## EXTRACTED MATERIAL
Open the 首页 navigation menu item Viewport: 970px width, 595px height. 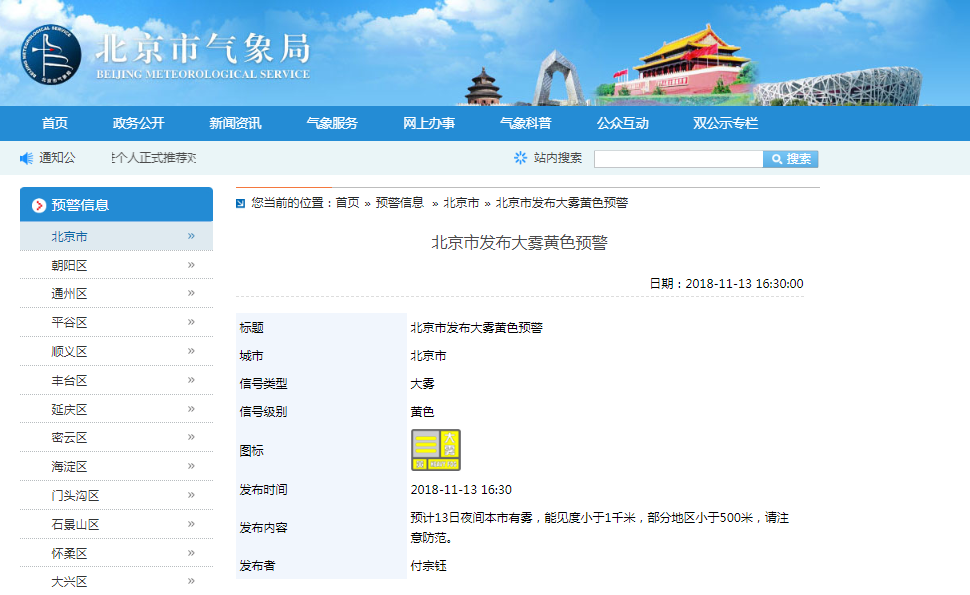click(55, 123)
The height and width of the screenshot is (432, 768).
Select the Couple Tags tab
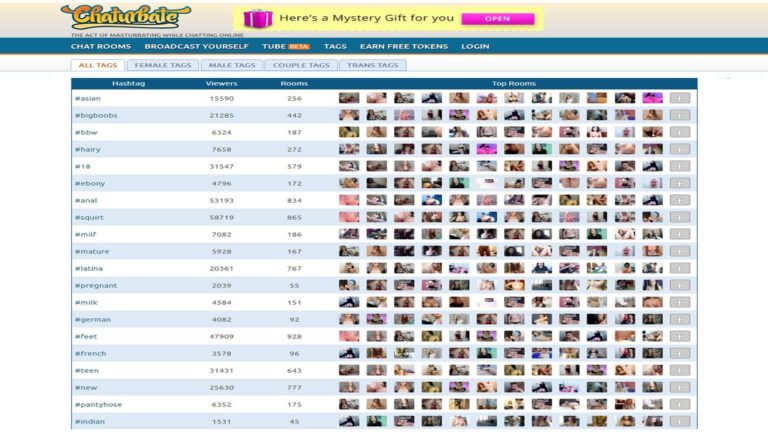pos(301,65)
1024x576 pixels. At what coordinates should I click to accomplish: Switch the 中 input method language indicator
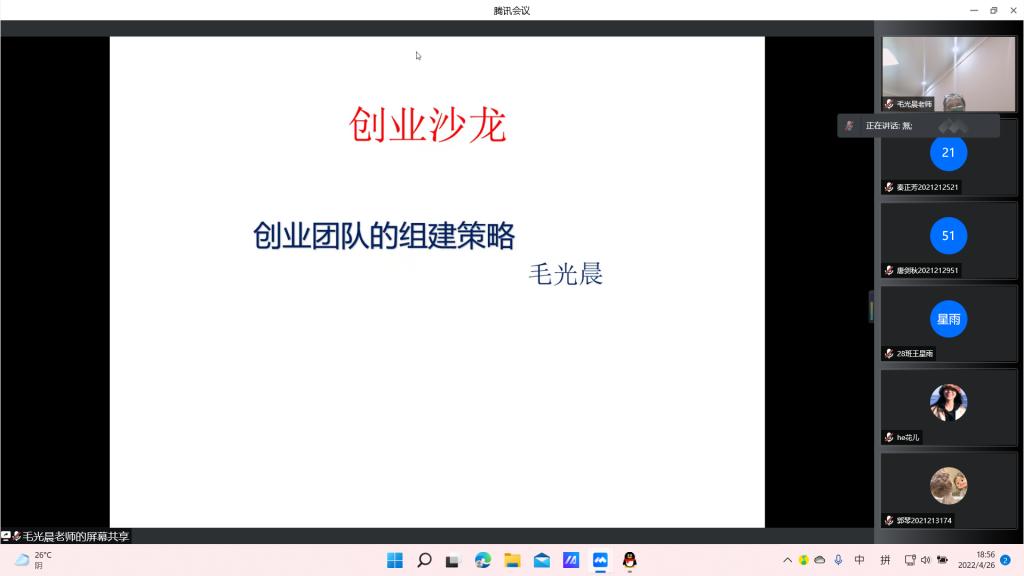point(859,560)
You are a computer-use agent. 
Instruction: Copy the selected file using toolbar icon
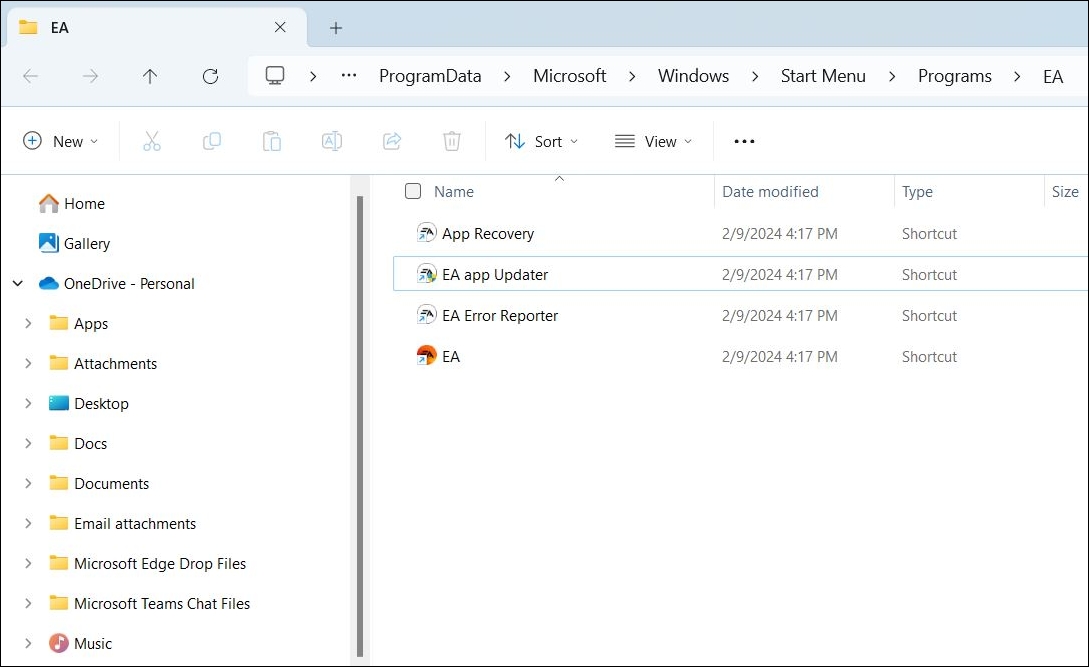pyautogui.click(x=212, y=141)
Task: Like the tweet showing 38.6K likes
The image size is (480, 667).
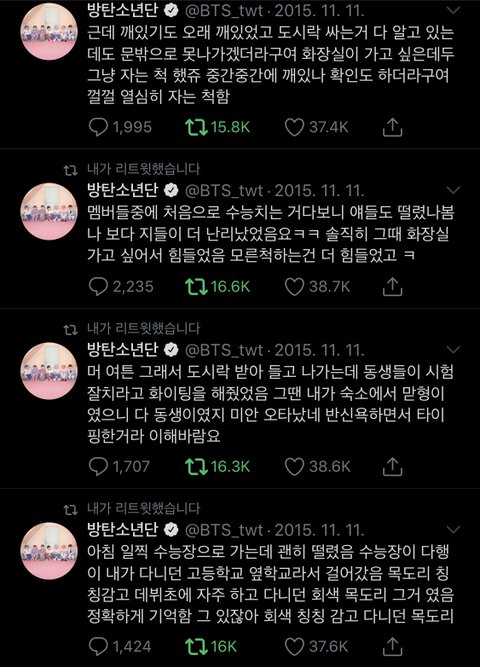Action: [294, 467]
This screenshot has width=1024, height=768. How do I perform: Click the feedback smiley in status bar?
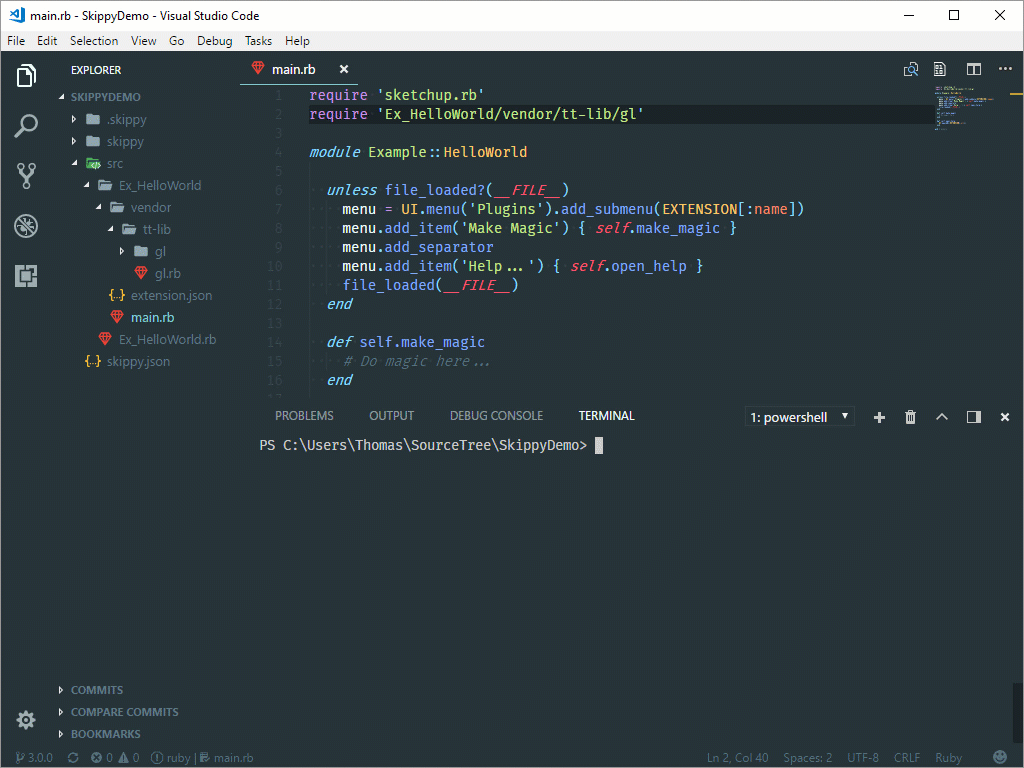1000,757
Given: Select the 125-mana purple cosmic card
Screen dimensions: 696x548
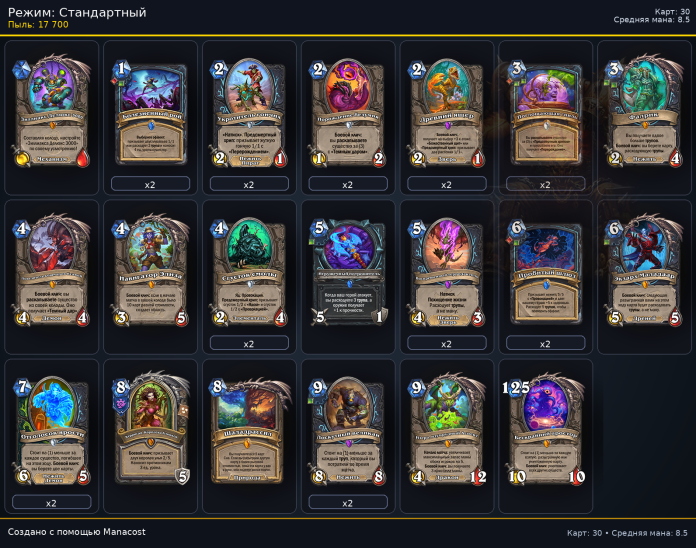Looking at the screenshot, I should click(546, 430).
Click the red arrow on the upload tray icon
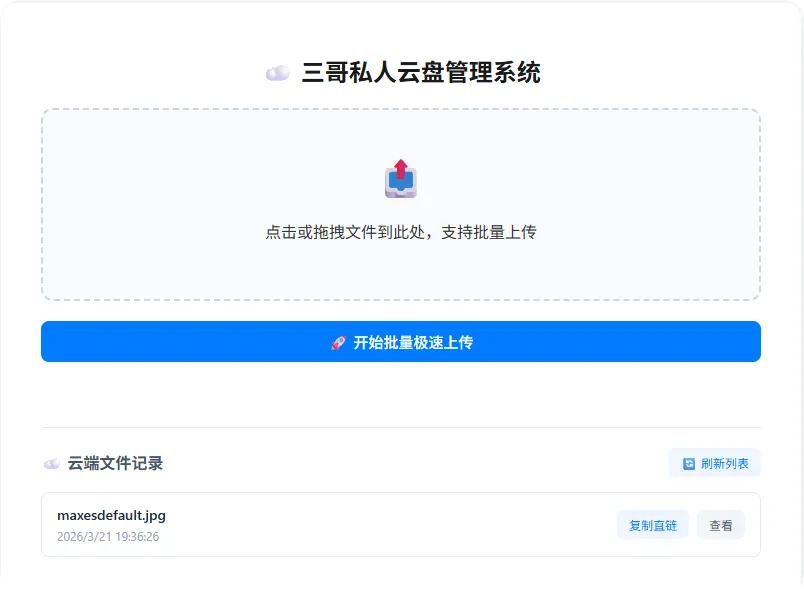Screen dimensions: 804x594 400,170
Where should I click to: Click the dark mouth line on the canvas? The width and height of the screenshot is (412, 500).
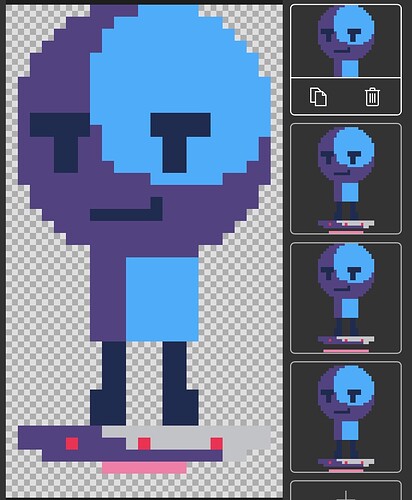tap(126, 209)
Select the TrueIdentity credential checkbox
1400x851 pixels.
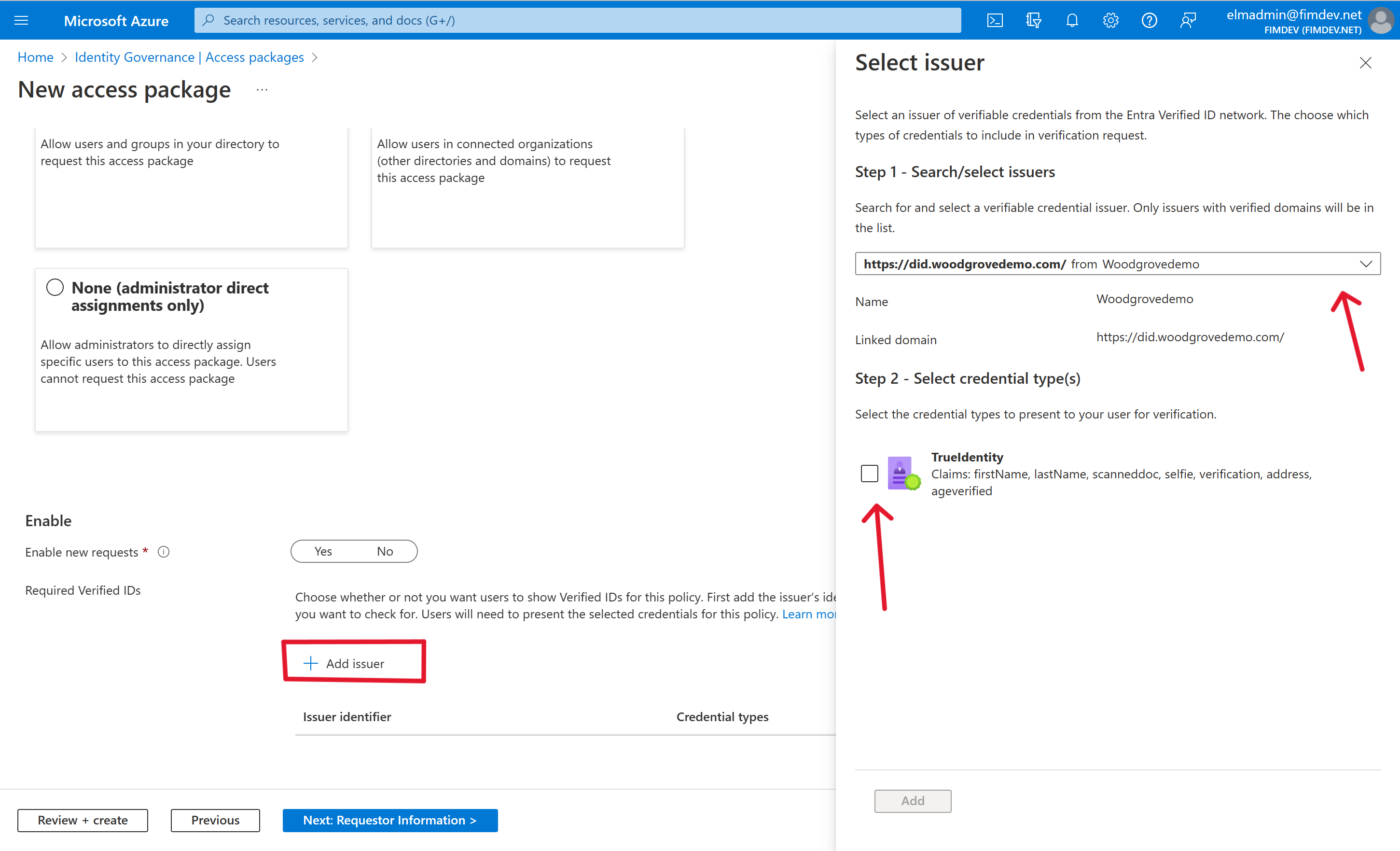869,473
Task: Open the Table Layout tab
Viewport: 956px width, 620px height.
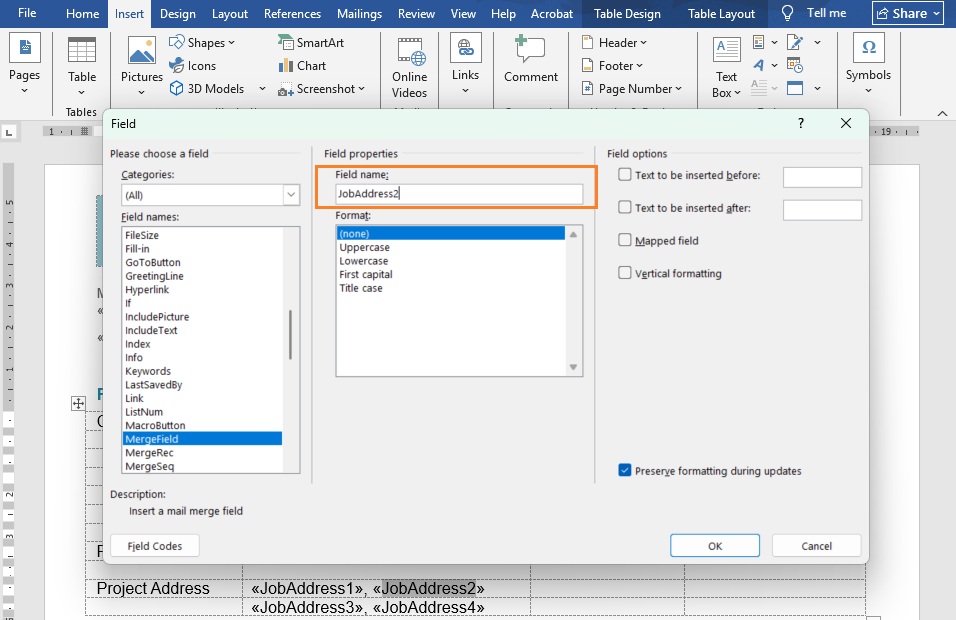Action: (721, 14)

## EXERCISE DESCRIPTION
Only a number should come back: the count of lines above that include "Task".

## ANSWER SPACE
2